Ukrainian president meets with Euromaidan participants

Ukrainian president meets with Euromaidan participants

Ukrainian President Volodymyr Zelensky met on December 5 with former students who organized Euromaidan protests and were injured in the center of Kyiv on the night of November 29-30, 2013, the presidential press service has reported.

The head of state thanked the attendees for having responded to his invitation to meet and stressed that it was a great honor for him.

"I was always curious about what the people that started it all, that started the revolution are doing now. We wanted to get to know each other personally, we wanted to talk about the existing problems, the vision in general, where you are, and what you do," Zelensky said.

He said he was convinced that young people who have played an important role in the Revolution of Dignity and have been the driving force behind the protests are strong personalities, and therefore should be involved in the life of the country. He noted that he would like to hear from the attendees their vision of the development of the Ukrainian state and learn about the areas in which they could or would like to cooperate.

"How can you be involved if you are interested in it? You are the public. We can trust you," he said.

The attendees told Zelensky about the beginning of Maidan, about their motives for participating in the protests, which later evolved into the Revolution of Dignity. They discussed how the events of late 2013 - early 2014 changed Ukraine.

"What has changed since the events of 2013? First of all, we have changed. And no one can take that away from us. It is an inner sense of freedom and confidence that the voice of each of us matters," one of the Euromaidan participants said, noting that everyone is now free to express their thoughts, travel around Europe, speak Ukrainian, and the country has an independent church and equipped army.

"We came out because we felt we were being turned toward lawlessness when human rights would mean nothing in Ukraine, and toward the arms of the Customs Union. [...] Each of the people present here consists of the Maidan events for a certain degree. And we really do not want to betray this piece of ourselves. We don't want to have the return of the situation before Maidan. We want changes, and we are all ready to make efforts for that," another participant added.

The participants of the meeting also told what they were doing now. Some of those present became the defenders of Ukraine and spent several years at the front. Others started providing volunteer assistance and are now working closely with veterans and relevant ministries. Some of them work in education, science, etc. Each of the participants made their proposals on state development.

In particular, they stressed the need to develop legislation that would give veterans more opportunities to fulfill themselves in the authorities, in other areas of the country's life after service in the war zone.
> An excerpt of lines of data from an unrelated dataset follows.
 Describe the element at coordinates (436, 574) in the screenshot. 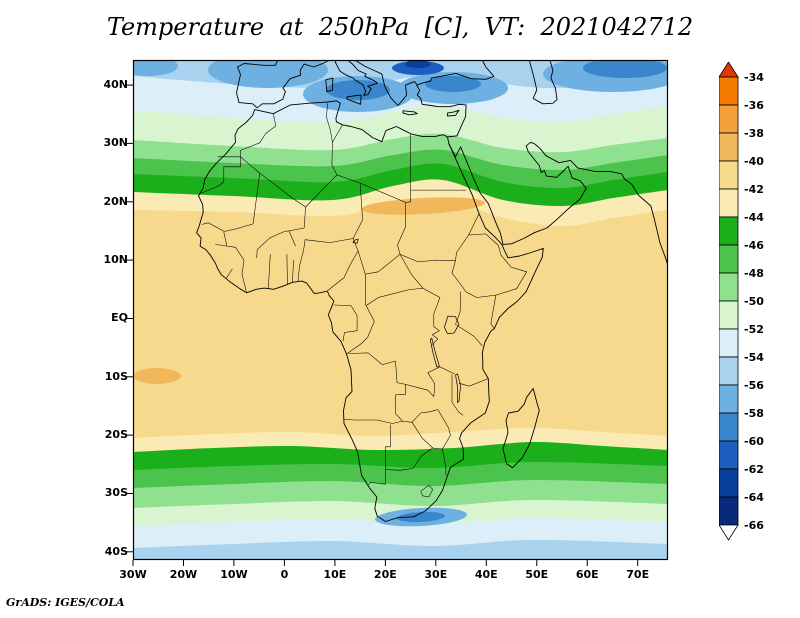

I see `x-axis-tick-label: 30E` at that location.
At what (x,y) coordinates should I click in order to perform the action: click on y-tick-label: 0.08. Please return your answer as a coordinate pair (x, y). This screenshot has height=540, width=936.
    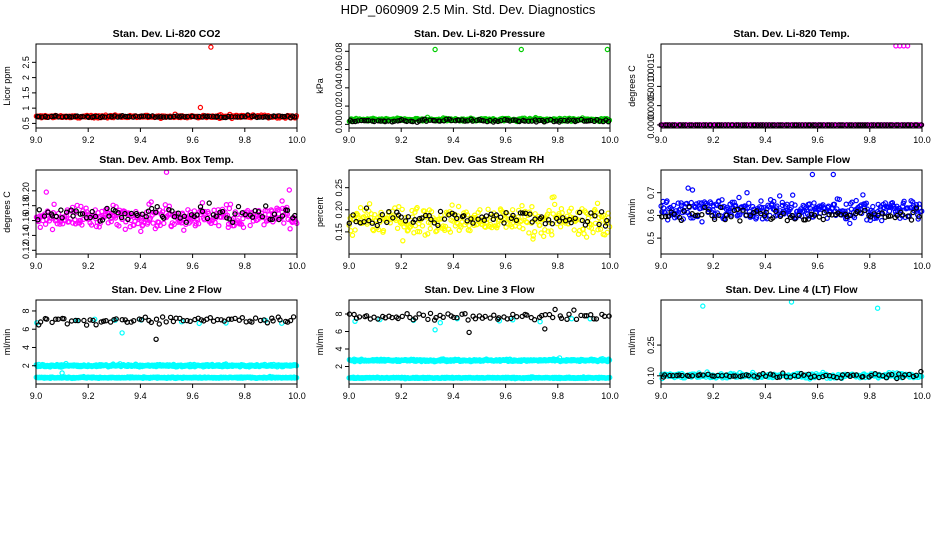
    Looking at the image, I should click on (339, 52).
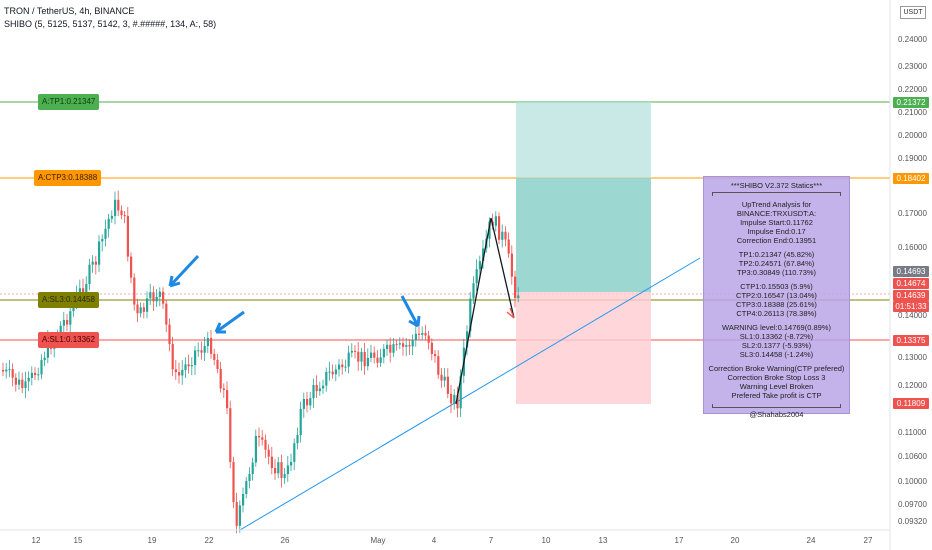 The width and height of the screenshot is (932, 550). Describe the element at coordinates (776, 286) in the screenshot. I see `stats-line: CTP1:0.15503 (5.9%)` at that location.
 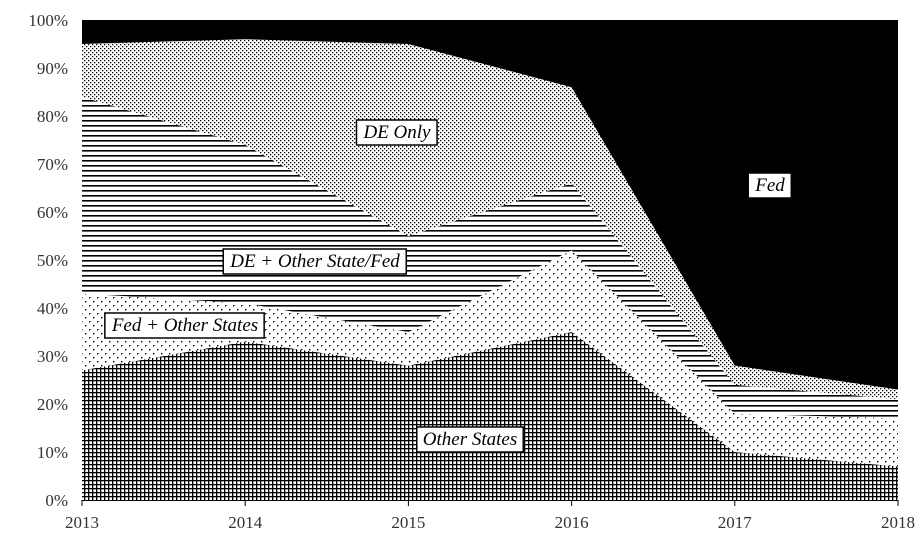 I want to click on y-tick-label: 30%, so click(x=52, y=356).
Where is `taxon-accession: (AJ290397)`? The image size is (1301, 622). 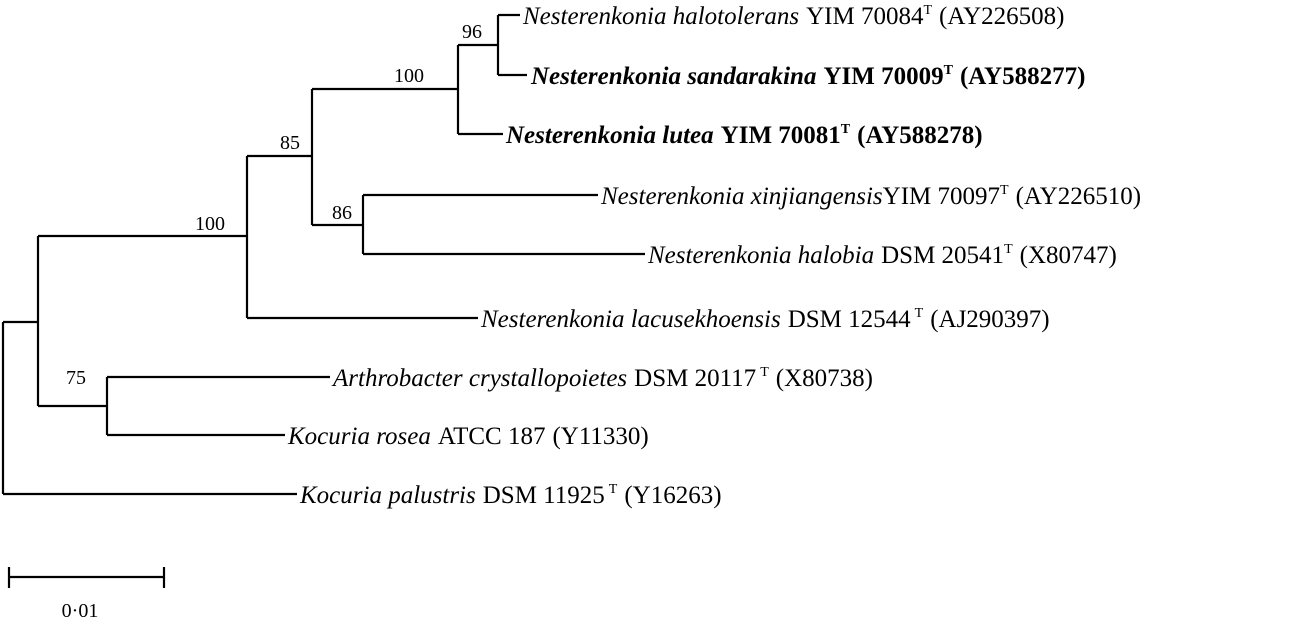
taxon-accession: (AJ290397) is located at coordinates (990, 320).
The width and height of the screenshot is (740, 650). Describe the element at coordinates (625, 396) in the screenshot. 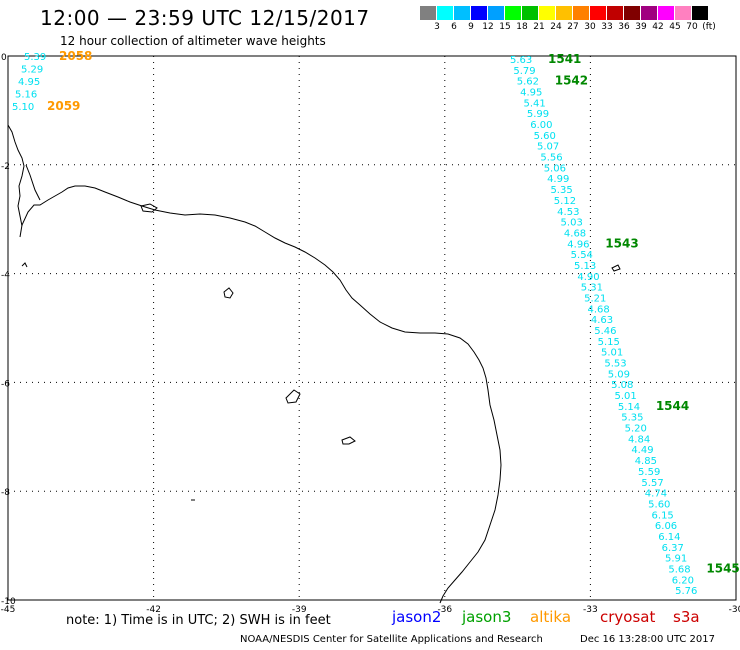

Special attention was paid to the issue of protection of activists and those defending the rights of people, communities, advocating environmental protection. There was also a proposal to extend the law "On Amendments to the Law of Ukraine "On Prevention of Corruption" as regards Whistleblowers" to protect activists.

One of the major topics discussed was the investigation of crimes against Euromaidan participants.

"For you, the Maidan cases are very personal. And believe me, for us, too. I really want us to finish these things. So that we can fully investigate them, and all those who walk, drive or fly instead of being imprisoned to be imprisoned," Zelensky said.

He stressed the importance of restarting the State Bureau of Investigation and added that after the approval of the necessary amendments by the Verkhovna Rada, prosecutors involved in Maidan cases would continue to be involved. "We want to put an end to this," Zelensky emphasized.

The participants presented the president a piece of one of the monuments to Lenin, which was overthrown during the Revolution of Dignity.

They also expressed support for the head of state on the eve of the Normandy Format summit in Paris to be held on December 9, and tied a ribbon in national colors on the wrist of the head of state - similar to those worn by Euromaidan participants.

The attendees urged the president not to agree at a meeting in Paris to the elections in Donbas "at gunpoint" and stressed that they wanted to return the occupied territories, but not at the cost of the cession of state sovereignty. They said they were ready to stand up for their state and its interests.

"Freedom and dignity are more important than not only image, but even life. Our men have shown that at the front," the young activists said.

The president thanked for the support and said that he would not betray Ukraine's interests.